What is expected >> Write out every record below exactly as given. Leave the pictures out.

[Dataset entries]
========================

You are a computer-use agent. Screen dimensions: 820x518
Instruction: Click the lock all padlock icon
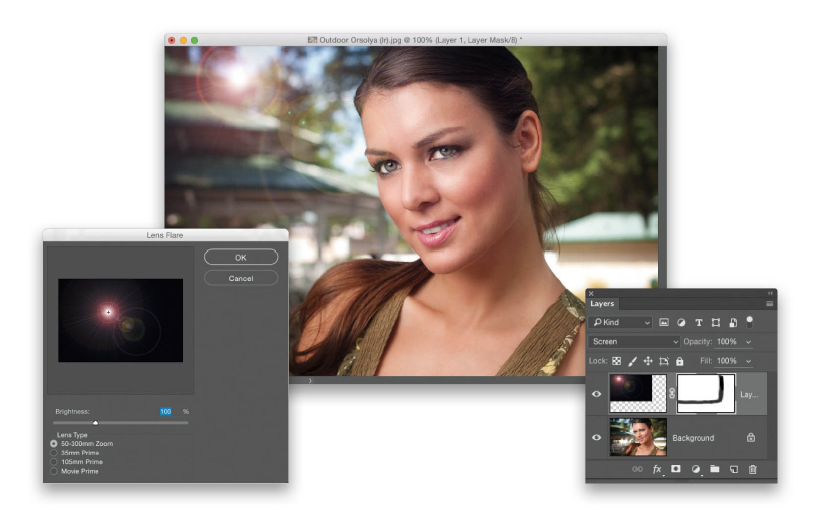680,361
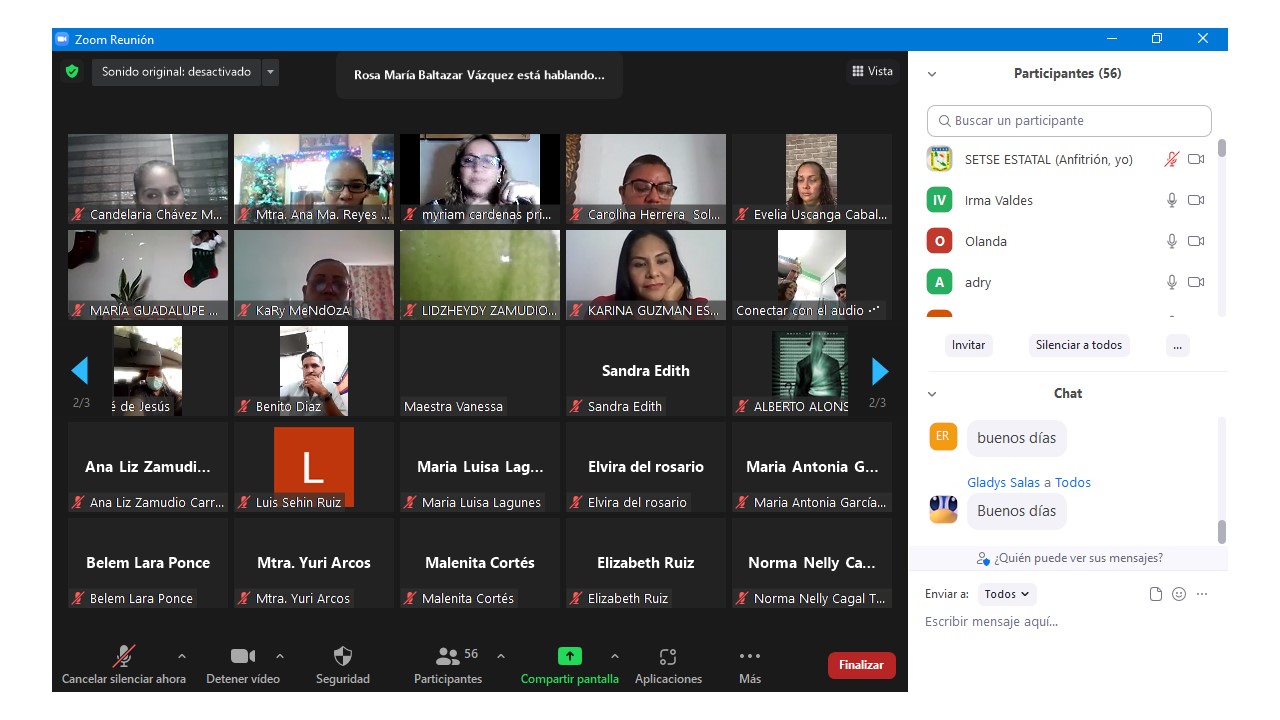The width and height of the screenshot is (1280, 720).
Task: Unmute microphone with Cancelar silenciar ahora
Action: coord(124,657)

========================

Exercise output >>
You are a computer-use agent. Screen dimensions: 820x518
Instruction: Click the lock all padlock icon
680,361
The width and height of the screenshot is (1280, 720).
Task: Unmute microphone with Cancelar silenciar ahora
Action: coord(124,657)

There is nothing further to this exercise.